** Opening Data for this exercise block **
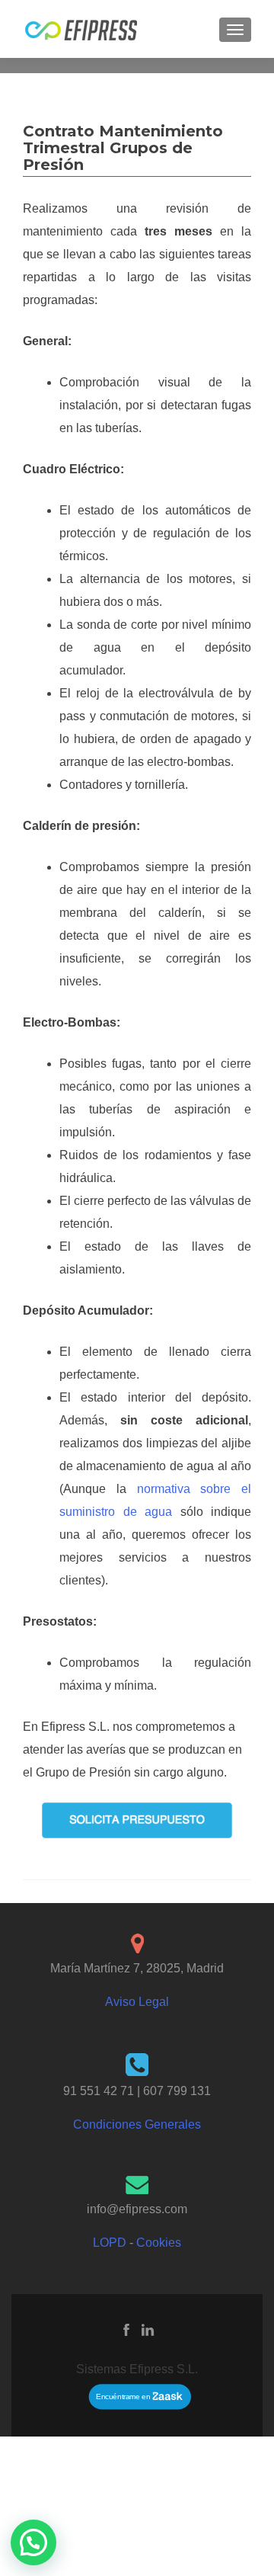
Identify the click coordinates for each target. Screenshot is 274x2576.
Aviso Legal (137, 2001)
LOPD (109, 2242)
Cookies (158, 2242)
** Closing Data for this exercise block **
** Opening Data for this exercise block **
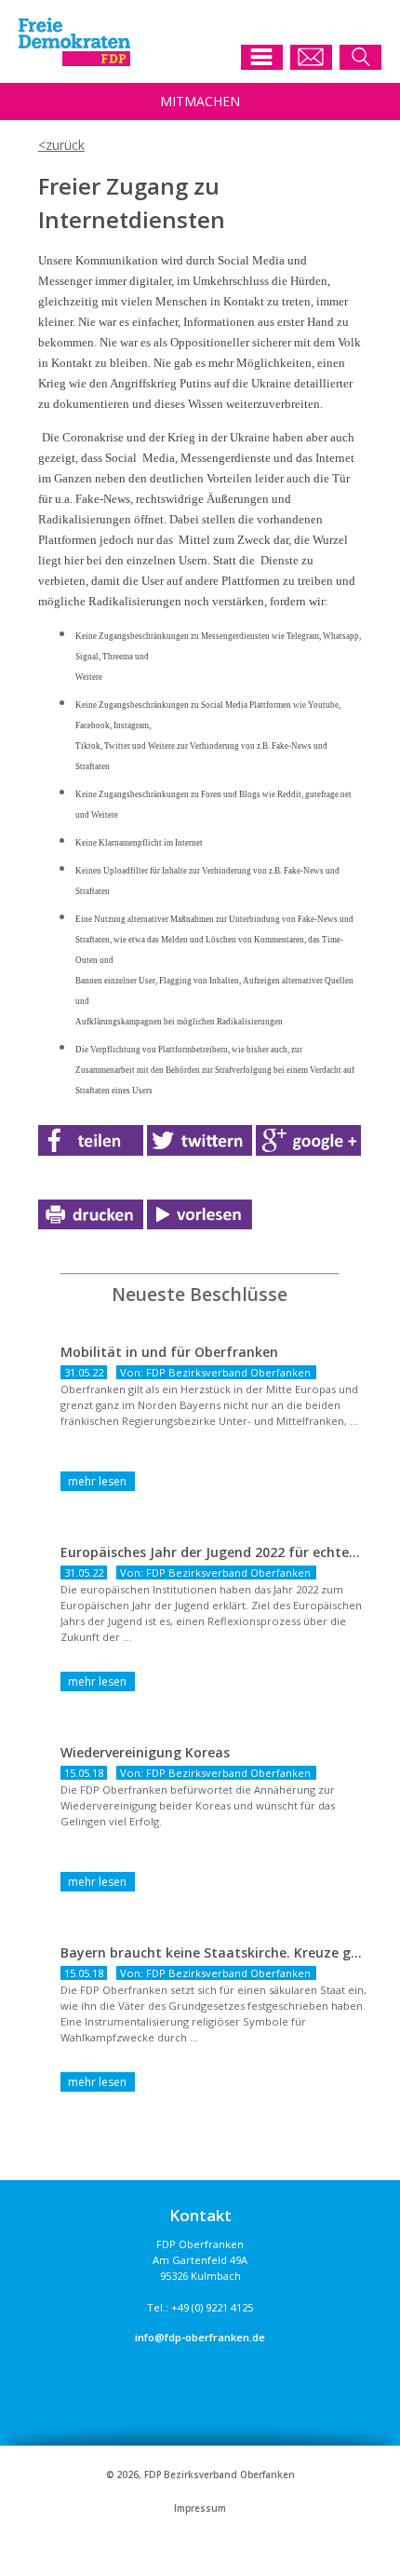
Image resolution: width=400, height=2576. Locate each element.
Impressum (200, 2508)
** Closing Data for this exercise block **
** Opening Data for this exercise block **
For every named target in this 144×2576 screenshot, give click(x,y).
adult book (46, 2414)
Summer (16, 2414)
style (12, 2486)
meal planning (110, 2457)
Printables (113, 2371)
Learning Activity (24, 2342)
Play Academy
** Closing Data for this exercise block **
Restate word for word the lines of the data above, starting at the line containing "style (12, 2486)" and ending at the line containing "Play Academy", both included, and nothing more.

● Task result:
style (12, 2486)
meal planning (110, 2457)
Printables (113, 2371)
Learning Activity (24, 2342)
Play Academy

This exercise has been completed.